Quad core is the same way; there are two primary methods by which to achieve
the goal: the inelegant way and the native way.

How are Quad Core chips made?

The first implementation, the inelegant one, comes from placing
two processor dies in the same space that one used to occupy. This procedure
is made possible by improving the manufacturing process of the dies that are
being placed together on the single processor. The advantage for the manufacturer
is three-fold.

  1. They’re able to crow about being first to the market
    with the “wave of the future” processor.
  2. It furthers a chicken-and-the-egg
    philosophy (we’ll touch on this again later) by both creating a demand that did not previously
    exist and establishing a new direction for processor-intensive content.
  3. It allows manufacturers to produce multi-core chips inexpensively. Throwing away one dud die with two processing engines is better than throwing away one
    dud die with all four processing engines on the same slice of silicon.

The
main disadvantage of this technique is that the heat produced will double when two dies are stuck in the same package.
For example, the Core 2 Duo chips radiate about 65 watts of heat.
The Kentsfield, which crams two Core 2 Duos together, radiates
between 125 and 132 watts of radiant energy. That’s a lot! CPUs haven’t put
out that much heat in a long time.

The other disadvantage, the one that
matters to most of us, is the logic used to price the chips. If one Core 2 Duo costs about $400 USD, then one Kentsfield should
cost about $800! The bleeding edge is an expensive place to buy in and a
lucrative place to sell in.

Here we can see the progress: One larger die is shrunk and
placed
with a twin
on the same package.
Then a
single-die/dual core die is
produced, and the cycle repeats ad infinitum with
more cores per die.

The other way to make quad core chips was expressed in the diagram
above, known as the native way. Native quad core designs
incorporate four individual cores on one single processor die. The benefit for the
manufacturer in this case has three parts.

  1. They are afforded the ability
    to state that they have the world’s first “true” quad core chip.
  2. These chips run much cooler than two die / four core solutions, since
    a single die will always radiate less heat
    than two in the same package. The manufacturer can then bundle less expensive coolers with their chips, and savings are then
    passed onto us as consumers.
  3. Perhaps the most important benefit
    is that a native quad core processor can have all four cores talk to one
    another at the speed of the processor
    itself, rather than running communication
    from cores 0 and 1 out across the motherboard to talk to cores 2 and 3.

native_vs_inelegant

In this scenario, we see that the cores on the “native”
QC chip are capable of talking directly
to one another.
On the “inelegant” solution, while still quad core,
it must endure the
lag
of sending information across
the system bus if one
half of the chip needs to talk to the other.
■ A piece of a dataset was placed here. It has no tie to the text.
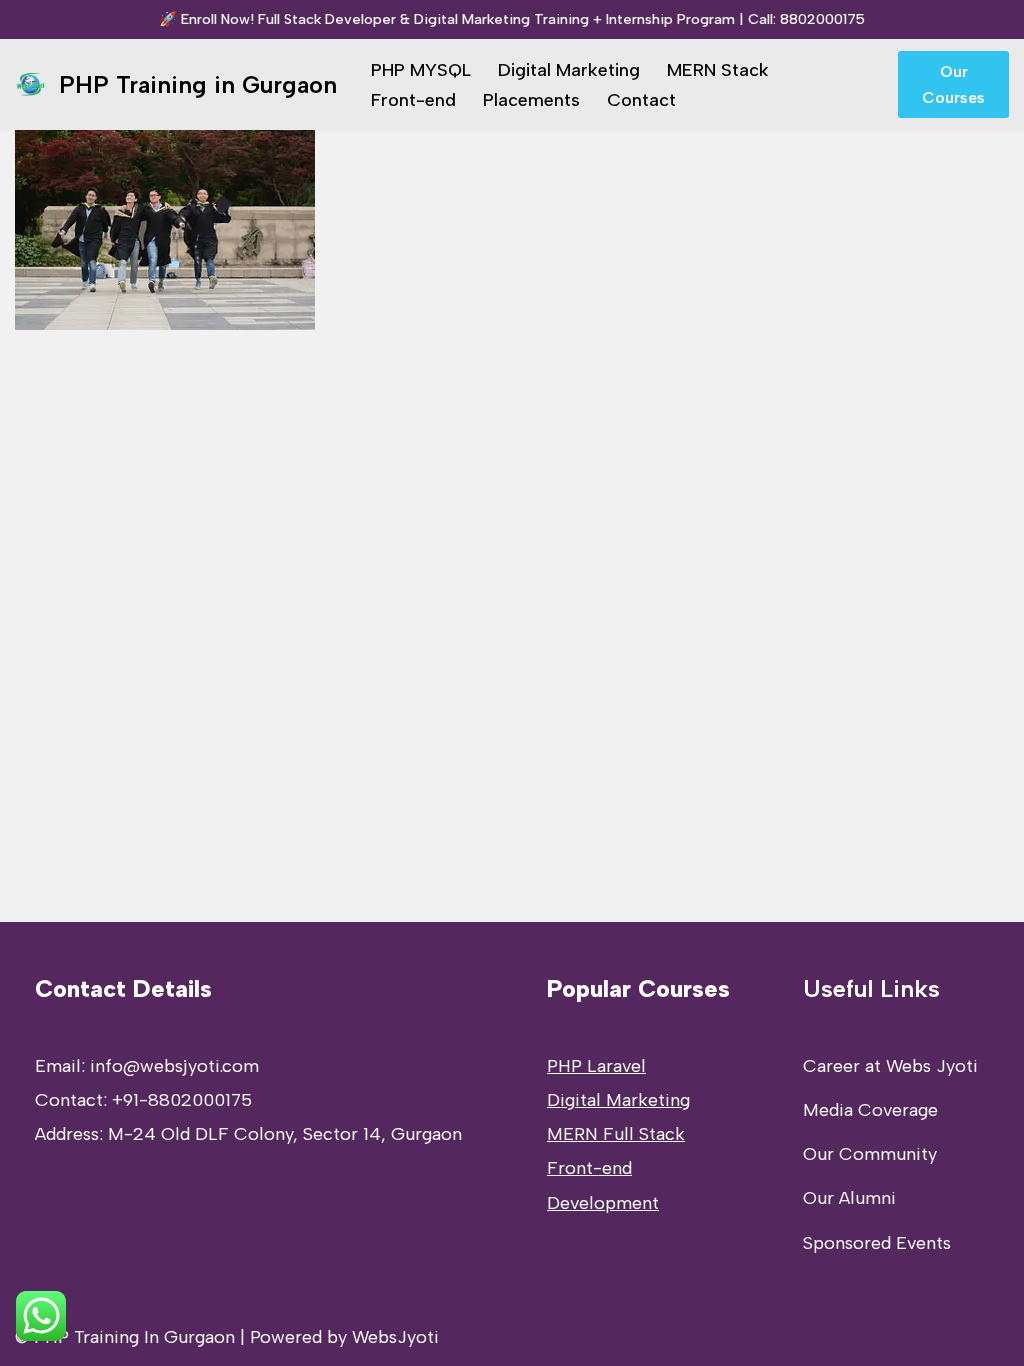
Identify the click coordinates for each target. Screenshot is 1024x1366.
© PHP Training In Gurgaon (125, 1337)
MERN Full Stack (616, 1134)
How substantial the lag is with the inelegant solution is hard
to compare, because we’ll probably never see a native quad core design that
is otherwise identical to its inelegant brother, save the number of dies.
It just won’t happen; technology doesn’t progress like that. What
matters in the end, however, is that it’s a quad core chip; there are four
cores, they’re all real, and they all can bear a processor load.


Intel has opted to pursue the inelegant solution for now. As a result, it is almost eight months ahead of AMD in the race to go quad. Intel
is also fixing to release a significantly cheaper version of the Kentsfield,
the QC6600, when the novelty factor has worn off of the Extreme Edition. This means that Intel’s “dirty” and “inelegant”
approach to quad core will be available to the masses at the price of today’s
Core 2 Duos around March 2007. This will beat AMD by four to six months.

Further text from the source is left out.